📂 Diseases
Congenital disorder of glycosylation, type Io — Definition
Glikozilasyonun Konjenital Bozukluğu, Tip Io / Congenital disorder of glycosylation, type Io
Congenital disorder of glucose is a rare genetic disease that occurs as a result of a defect in the process of glucose, proteins and lipids. This disorder leads to dysfunction in multiple organ systems by affecting the structure of glicoproteins and glycolipids on the cell surface. Clinical findings include development retardation, neurological abnormalities, liver dysfunction and coagulopathy. Type Io is welded from mutations in the ALG12 gene and shows autozomal resesif inheritance.
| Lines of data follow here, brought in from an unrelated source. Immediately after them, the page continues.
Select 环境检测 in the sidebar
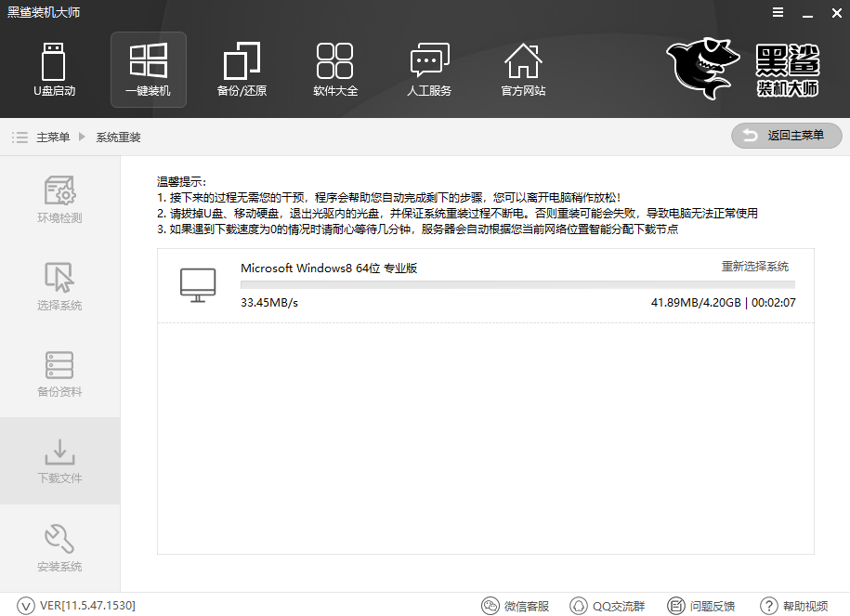Viewport: 850px width, 616px height. 59,198
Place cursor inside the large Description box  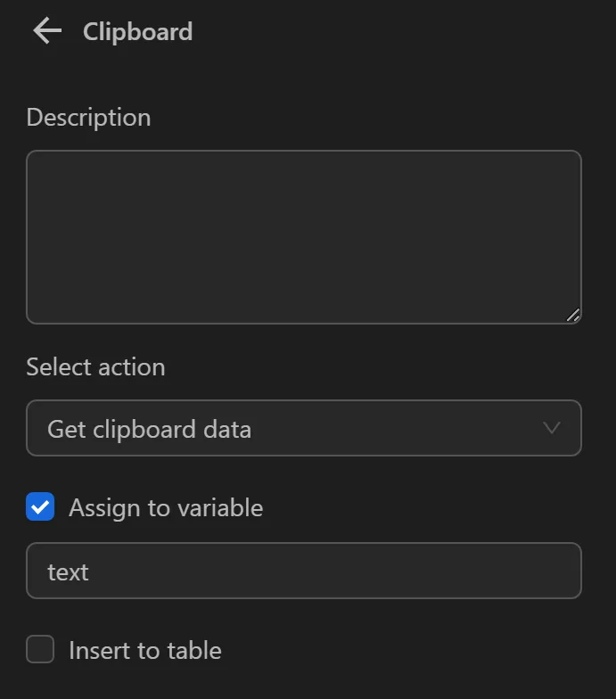303,236
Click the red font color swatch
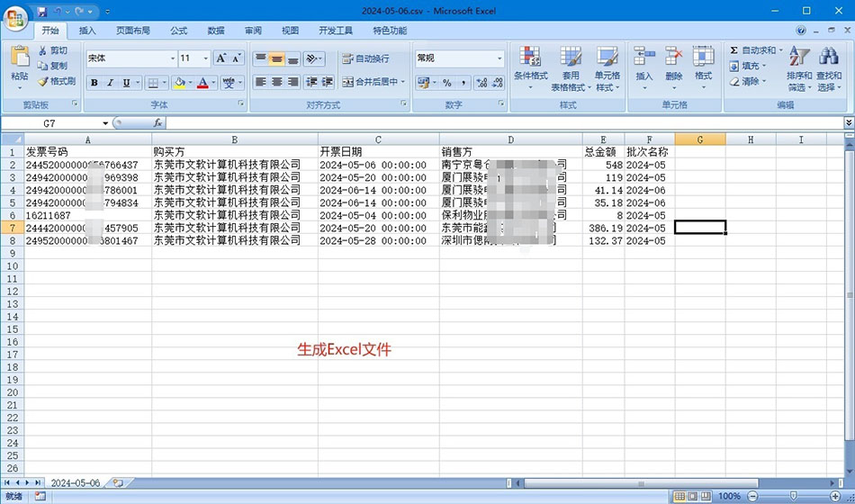The height and width of the screenshot is (504, 855). pyautogui.click(x=203, y=83)
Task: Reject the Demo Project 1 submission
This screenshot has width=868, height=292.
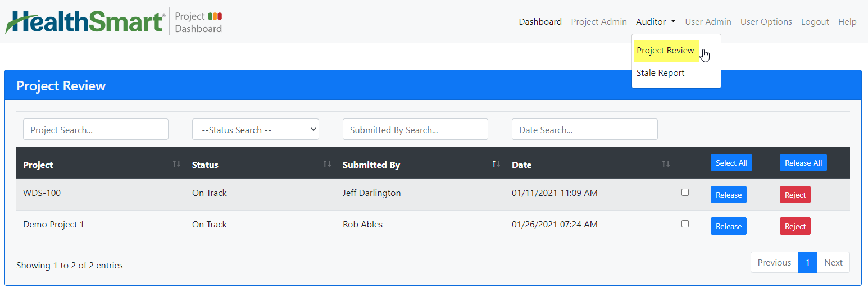Action: point(795,226)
Frequently Asked Questions
❓ What is Glikozilasyonun Konjenital Bozukluğu, Tip Io?
Glikozilasyonun Konjenital Bozukluğu, Tip Io; congenital disorder of glucose is a rare genetic disease that occurs as a result of a defect in the process of glucose, proteins and lipids. This disorder leads to dysfunction in multiple organ systems by affecting the structure of glicoproteins and glycolipids on the cell surface. Clinical findings include development retardation, neurological abnormalities, liver dysfunction and coagulopathy. Type Io is welded from mutations in the ALG12 gene and shows autozomal resesif inheritance.
❓ What is Congenital disorder of glycosylation, type Io in Turkish?
The Turkish equivalent of "Congenital disorder of glycosylation, type Io" is Glikozilasyonun Konjenital Bozukluğu, Tip Io.
❓ Which medical field is Glikozilasyonun Konjenital Bozukluğu, Tip Io related to?
This term belongs to the Diseases category.